ABuS is a script for backing up (and restoring) your files to a local disk.
The backups are encrypted, compressed, and deduplicated.
It is assumed that another program (e.g. rsync) is used to make off-site
copies of the backups (see below).
Content of this document:
-
Caveats_
-
Installation_
-
Documentation_
- Purging_
- Restoring_
Off-site copies
_Index Database
_Configuration file
_Command line switches
_
-
History
_
=======
Caveats
ABuS only works on Windows.
ABuS only backs up file content. In particular the backups do not
include permissions, symbolic links, hard links, or special files.
If you use ABuS in anger (inspite of the lack of guarantees in the licence),
please pay particular attention to what the documentation below says about
- off-site backups
- the
password
option
============
Installation
-
Install Python 3.6 from python.org
- include pip
- it helps to add python to path
-
From the command line, "as administrator" if python has been
installed "for all users"::
c:\path\to\python36\scripts\pip install abus
-
Create minimal config file, e.g.::
logfile c:/my/home/abus.log
archive e:/backups
password password1234 just kidding!

########################################

[Short exercise]
According to the ABuS documentation, which things are left out of the backups?

[Data]
########################################

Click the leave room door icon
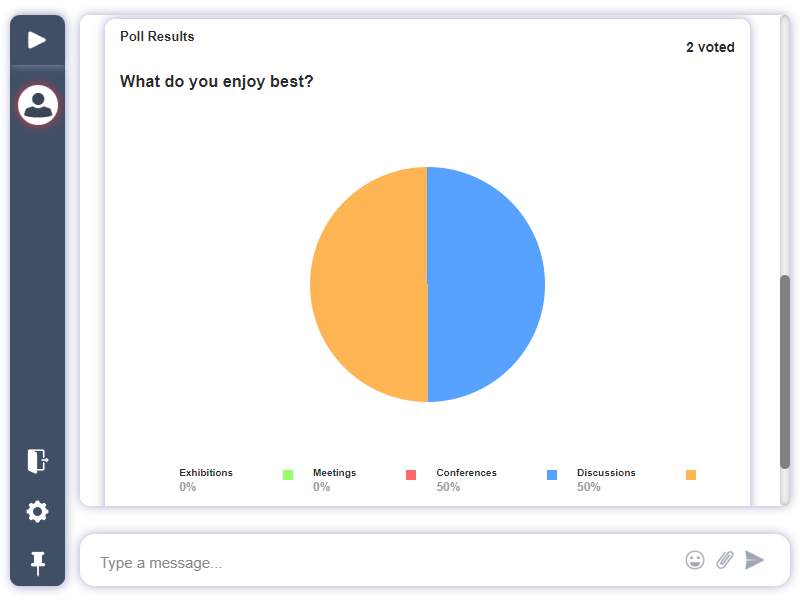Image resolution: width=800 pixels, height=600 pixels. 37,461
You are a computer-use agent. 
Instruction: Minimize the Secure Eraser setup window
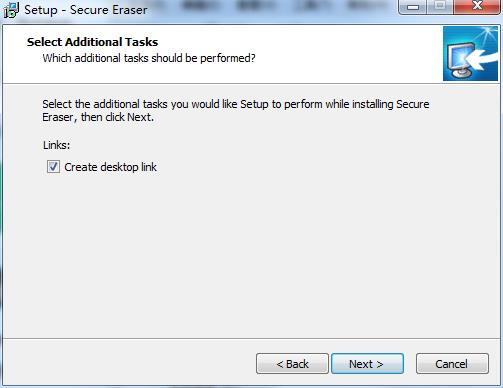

########################################

[In response]
Permissions, symbolic links, hard links, and special files.